• Your instructions: From the Simi Valley Unified School District article below, list every elementary school the district considered closing in the 1990s.

Address
- 101 West Cochran Street Simi Valley, California, 93065 United States

District information
- Type: Public
- Grades: K-12, adult education, preschool
- Superintendent: Dr. Hani Youssef
- Schools: 27
- Budget: $142 million (restricted and unrestricted)
- NCES District ID: 0636840

Students and staff
- Students: 15,899 (2022–2023)
- Teachers: 704.41 (FTE)
- Staff: 784.16 (FTE)
- Student–teacher ratio: 22.64:1

Other information
- Teachers' unions: Simi Educators Association, California Teachers Association
- Website: www.simivalleyusd.org

= Simi Valley Unified School District =

School district in Ventura County, California

Simi Valley Unified School District (SVUSD) is a school district in Ventura County, California. The district serves students from the city of Simi Valley, the census-designated place of Santa Susana, and other adjacent unincorporated areas. SVUSD operates 18 elementary schools, three middle schools, four high schools (including two comprehensive schools, one magnet school, and one continuation school), one adult school, and one independent study school. During the 2014–15 school year, the district's enrollment numbered about 18,000. The current superintendent is Dr. Hani Youssef, who has served since July 2022.

==History==

===Ninth grade move to high schools, Santa Susana High opening===
Throughout its early history, the Simi Valley Unified School District educated ninth graders at its junior high schools. This changed in the mid-1990s, when the school board approved a controversial plan to move ninth graders to its high schools. To offset the lower enrollment at the junior high schools, the district converted one of the then four junior high campuses into a magnet high school. Sequoia Junior High School reopened as Santa Susana High School in 1996.

===Declining enrollment and school closures===
Beginning in 1995, the Simi Valley Unified School District considered closing schools due to what was then early on-set declining enrollment. Simi Elementary School, in the 1990s, was already considered first for school closure due to high maintenance costs and its small size. Other schools considered at the time were Sycamore, Mountain View, and Justin elementary schools. Ultimately, the district voted to not close any school due to backlash from the community, as they had previously closed four schools prior in the 1980s.

Enrollment declines in Simi Valley and the state of California continued into the 2000s. Following a peak of 22,000 in 2003, the number of students in the district reduced to 18,000 in 2013. In response, a committee consisting of administrators, teachers, parents, and community members recommended closing three schools. On January 14, 2014, after hearing public testimony, the committee decided not to close any schools and disbanded.

• Information supplied:
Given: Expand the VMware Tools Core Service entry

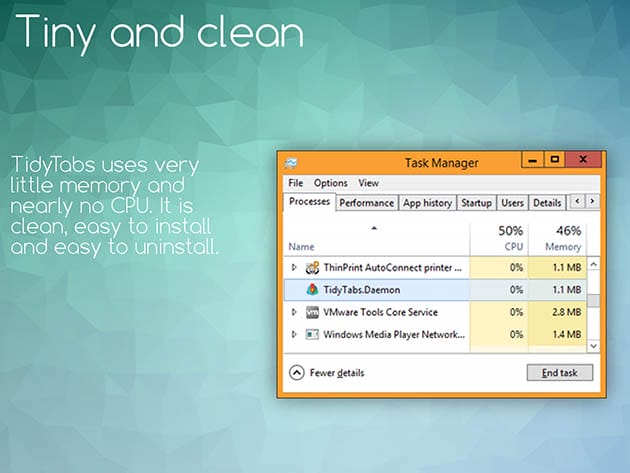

• The completed task:
- Simi Elementary School
- Sycamore Elementary School
- Mountain View Elementary School
- Justin Elementary School